De una manera muy especial queremos agradecerles los valores cristianos que nos demuestran con su vida – el sacrificio por el bien de sus familias, la determinación y perseverancia, el gozo de vivir, su profunda fe y su fidelidad a pesar de la inseguridad y tantas dificultades. Ustedes contribuyen mucho al bienestar de nuestra nación en el ámbito económico, cultural y espiritual.
La crisis económica ha impactado a toda la comunidad estadounidense. Lamentablemente, algunos aprovechan este ambiente de incertidumbre para despreciar al migrante y aun culparlo por esta crisis. Sembrar el odio no nos lleva a remediar la crisis. Encontraremos el remedio en la solidaridad entre todos los trabajadores y colaboradores—inmigrantes y ciudadanos—que conviven en los Estados Unidos.
En sus rostros sufrientes vemos el rostro verdadero de Jesucristo. Sabemos muy bien el gran sacrificio que hacen por el bien de sus familias. Muchos de ustedes hacen los trabajos más difíciles, con sueldos miserables y sin seguro de salud o prestaciones salariales o sociales. A pesar de sus contribuciones al bienestar de nuestro país, en lugar de ofrecerles gratitud, se les trata como criminales porque han violado la ley de inmigración actual.
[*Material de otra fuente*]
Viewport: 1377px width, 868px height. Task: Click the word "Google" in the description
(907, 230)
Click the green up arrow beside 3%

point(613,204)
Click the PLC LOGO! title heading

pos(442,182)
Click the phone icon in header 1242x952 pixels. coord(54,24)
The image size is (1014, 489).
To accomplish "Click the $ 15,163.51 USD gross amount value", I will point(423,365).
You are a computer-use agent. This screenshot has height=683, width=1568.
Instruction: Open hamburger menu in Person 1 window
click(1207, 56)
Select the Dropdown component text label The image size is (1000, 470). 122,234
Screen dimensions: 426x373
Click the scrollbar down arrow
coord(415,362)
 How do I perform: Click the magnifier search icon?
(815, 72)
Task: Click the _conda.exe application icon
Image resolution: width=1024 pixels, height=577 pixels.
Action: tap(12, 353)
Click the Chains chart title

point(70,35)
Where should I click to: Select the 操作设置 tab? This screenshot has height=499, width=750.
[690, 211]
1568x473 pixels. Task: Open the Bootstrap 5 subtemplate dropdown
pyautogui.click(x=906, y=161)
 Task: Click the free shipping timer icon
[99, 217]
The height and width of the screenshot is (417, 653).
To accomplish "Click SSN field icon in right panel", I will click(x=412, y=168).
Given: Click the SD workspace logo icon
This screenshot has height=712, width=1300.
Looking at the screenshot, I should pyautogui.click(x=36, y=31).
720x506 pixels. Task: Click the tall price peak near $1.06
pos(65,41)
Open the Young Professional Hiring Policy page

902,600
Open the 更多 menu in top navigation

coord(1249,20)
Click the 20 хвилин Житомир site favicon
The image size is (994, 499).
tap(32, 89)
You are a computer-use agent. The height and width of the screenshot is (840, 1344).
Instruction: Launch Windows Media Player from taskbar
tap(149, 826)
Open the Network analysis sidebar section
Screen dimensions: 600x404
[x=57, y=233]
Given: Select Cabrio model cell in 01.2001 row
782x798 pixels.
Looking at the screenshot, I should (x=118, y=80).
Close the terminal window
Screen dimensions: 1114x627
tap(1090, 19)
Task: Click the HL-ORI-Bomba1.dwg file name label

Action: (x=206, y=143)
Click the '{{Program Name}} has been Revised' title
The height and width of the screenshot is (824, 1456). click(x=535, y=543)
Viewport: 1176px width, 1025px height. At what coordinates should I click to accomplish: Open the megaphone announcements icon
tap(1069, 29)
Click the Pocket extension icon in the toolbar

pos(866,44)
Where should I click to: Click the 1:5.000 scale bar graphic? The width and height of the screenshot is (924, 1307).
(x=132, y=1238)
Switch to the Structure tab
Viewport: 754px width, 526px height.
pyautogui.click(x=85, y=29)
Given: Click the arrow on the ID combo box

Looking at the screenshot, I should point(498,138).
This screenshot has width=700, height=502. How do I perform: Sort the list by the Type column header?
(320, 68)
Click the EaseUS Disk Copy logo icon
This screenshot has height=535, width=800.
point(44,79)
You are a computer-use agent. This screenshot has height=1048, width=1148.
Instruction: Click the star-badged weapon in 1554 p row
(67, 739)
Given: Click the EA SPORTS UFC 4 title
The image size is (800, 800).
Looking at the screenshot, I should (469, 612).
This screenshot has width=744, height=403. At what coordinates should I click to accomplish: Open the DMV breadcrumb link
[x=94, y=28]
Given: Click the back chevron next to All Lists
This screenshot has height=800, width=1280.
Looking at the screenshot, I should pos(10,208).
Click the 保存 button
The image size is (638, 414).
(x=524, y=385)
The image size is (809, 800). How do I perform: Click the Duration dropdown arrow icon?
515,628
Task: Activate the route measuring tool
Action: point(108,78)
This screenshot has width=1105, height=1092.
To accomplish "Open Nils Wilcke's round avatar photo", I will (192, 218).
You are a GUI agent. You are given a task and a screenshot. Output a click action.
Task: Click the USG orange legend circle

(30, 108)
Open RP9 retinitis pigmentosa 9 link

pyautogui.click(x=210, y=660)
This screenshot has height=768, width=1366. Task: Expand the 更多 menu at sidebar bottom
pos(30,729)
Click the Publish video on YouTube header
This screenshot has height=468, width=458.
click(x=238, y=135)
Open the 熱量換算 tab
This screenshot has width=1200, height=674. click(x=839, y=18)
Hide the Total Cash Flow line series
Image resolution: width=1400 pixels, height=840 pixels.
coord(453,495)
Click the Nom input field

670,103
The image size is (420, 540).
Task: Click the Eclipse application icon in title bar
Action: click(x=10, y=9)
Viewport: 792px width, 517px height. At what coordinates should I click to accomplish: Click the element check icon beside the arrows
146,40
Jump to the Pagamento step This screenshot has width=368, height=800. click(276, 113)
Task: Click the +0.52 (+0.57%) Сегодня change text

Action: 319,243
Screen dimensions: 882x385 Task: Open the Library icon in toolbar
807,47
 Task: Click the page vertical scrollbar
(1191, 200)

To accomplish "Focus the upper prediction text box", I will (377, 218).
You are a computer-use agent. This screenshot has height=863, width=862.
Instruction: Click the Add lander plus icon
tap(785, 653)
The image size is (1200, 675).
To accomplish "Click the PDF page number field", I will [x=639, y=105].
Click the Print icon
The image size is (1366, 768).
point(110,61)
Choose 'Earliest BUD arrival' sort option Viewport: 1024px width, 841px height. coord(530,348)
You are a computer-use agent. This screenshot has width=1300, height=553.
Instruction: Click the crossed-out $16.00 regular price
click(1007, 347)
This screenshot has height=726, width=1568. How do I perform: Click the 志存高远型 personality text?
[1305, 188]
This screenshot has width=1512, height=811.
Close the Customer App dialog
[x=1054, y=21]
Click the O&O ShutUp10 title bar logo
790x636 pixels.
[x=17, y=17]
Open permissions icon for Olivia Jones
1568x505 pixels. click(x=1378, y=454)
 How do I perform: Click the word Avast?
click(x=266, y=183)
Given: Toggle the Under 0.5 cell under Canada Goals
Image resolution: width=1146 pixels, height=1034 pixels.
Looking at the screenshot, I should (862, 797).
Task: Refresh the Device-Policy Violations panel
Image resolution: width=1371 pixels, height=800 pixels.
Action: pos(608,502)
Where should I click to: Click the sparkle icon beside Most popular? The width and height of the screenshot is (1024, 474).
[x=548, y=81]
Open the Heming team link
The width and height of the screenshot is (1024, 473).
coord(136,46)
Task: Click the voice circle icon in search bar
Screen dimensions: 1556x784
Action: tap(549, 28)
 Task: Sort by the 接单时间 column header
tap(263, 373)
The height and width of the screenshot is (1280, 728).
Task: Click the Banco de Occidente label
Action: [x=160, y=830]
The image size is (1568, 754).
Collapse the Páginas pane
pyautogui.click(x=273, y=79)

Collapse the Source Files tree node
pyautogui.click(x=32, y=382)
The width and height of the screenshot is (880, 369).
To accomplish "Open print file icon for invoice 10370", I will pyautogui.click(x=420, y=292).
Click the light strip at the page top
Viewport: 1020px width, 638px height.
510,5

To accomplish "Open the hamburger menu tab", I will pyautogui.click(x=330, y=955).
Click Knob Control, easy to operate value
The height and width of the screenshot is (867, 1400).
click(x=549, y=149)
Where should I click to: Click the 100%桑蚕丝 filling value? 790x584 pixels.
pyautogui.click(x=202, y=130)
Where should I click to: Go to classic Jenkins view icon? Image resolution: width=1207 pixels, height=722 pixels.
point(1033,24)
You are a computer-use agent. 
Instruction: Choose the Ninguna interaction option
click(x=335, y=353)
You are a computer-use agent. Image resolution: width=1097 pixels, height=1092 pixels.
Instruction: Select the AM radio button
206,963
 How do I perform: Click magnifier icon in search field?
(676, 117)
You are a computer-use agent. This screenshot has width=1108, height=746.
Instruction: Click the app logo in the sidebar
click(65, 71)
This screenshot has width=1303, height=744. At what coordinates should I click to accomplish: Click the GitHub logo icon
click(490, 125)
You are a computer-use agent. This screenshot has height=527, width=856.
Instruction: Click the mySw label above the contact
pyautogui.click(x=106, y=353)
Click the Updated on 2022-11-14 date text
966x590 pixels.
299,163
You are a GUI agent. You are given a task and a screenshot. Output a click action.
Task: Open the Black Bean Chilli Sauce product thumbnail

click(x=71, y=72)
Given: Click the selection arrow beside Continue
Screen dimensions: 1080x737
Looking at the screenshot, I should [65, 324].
Estamos también muy conscientes del dolor de las familias que han sufrido la deportación de alguno de sus miembros; de la frustración de los jóvenes que han crecido en este país y cuyos sueños son truncados por su estatus migratorio; de la ansiedad de aquellos que están en espera de la aprobación de su petición de residencia permanente; y de la angustia de quienes viven cada día bajo la amenaza de ser deportados. Todas estas situaciones claman a Dios por una solución digna y humana.
Reconocemos que en ocasión las acciones tomadas con respecto a los inmigrantes les ha llevado a sentirse ignorados y abandonados, incluyendo cuando no se han escuchado voces que se levanten ante las falsedades que se promueven dentro de nuestra sociedad. Por medio de la Conferencia de Obispos Católicos de Estados Unidos (USCCB) hemos abogado ante el Congreso estadounidense por un cambio a la ley de inmigración que respete la unidad de la familia, e incluya pasos ordenados y razonables para que personas sin documentos puedan obtener la ciudadanía. La nueva ley deberá incluir un programa de visas para trabajadores que respete los derechos humanos de los inmigrantes, les provea las necesidades básicas para vivir y facilite su ingreso a nuestro país para trabajar en un ambiente seguro y ordenado. Así mismo, continuamos abogando por la justicia económica global que facilite el empleo de nuestros hermanos y hermanas en su tierra de origen y les provea lo suficiente para vivir con dignidad.
El pueblo inmigrante es una fuerza revitalizadora para el país. La falta de una reforma migratoria justa, humana y eficaz debilita el bien común de toda la unión americana.
Nos duele y nos apena que muchos de nuestros hermanos y hermanas católicos no hayan apoyado nuestras peticiones por un cambio a la ley de inmigración que proteja sus derechos, mientras ustedes contribuyen con su trabajo a nuestro país. Les prometemos que seguiremos trabajando para obtener este cambio. Conocemos lo difícil que es el camino para llegar y para entrar a Estados Unidos. Por eso estamos comprometidos a hacer lo que podamos para lograr un cambio de ley que les permita entrar y vivir en este país legalmente, y no se vean ustedes obligados a emprender un camino peligroso para proveer a sus familias. Como pastores que se preocupan por el bienestar de todos ustedes, les debemos decir que consideren seriamente si es aconsejable emprender su camino hacia acá antes de que se logre un cambio justo y humano en las leyes de inmigración.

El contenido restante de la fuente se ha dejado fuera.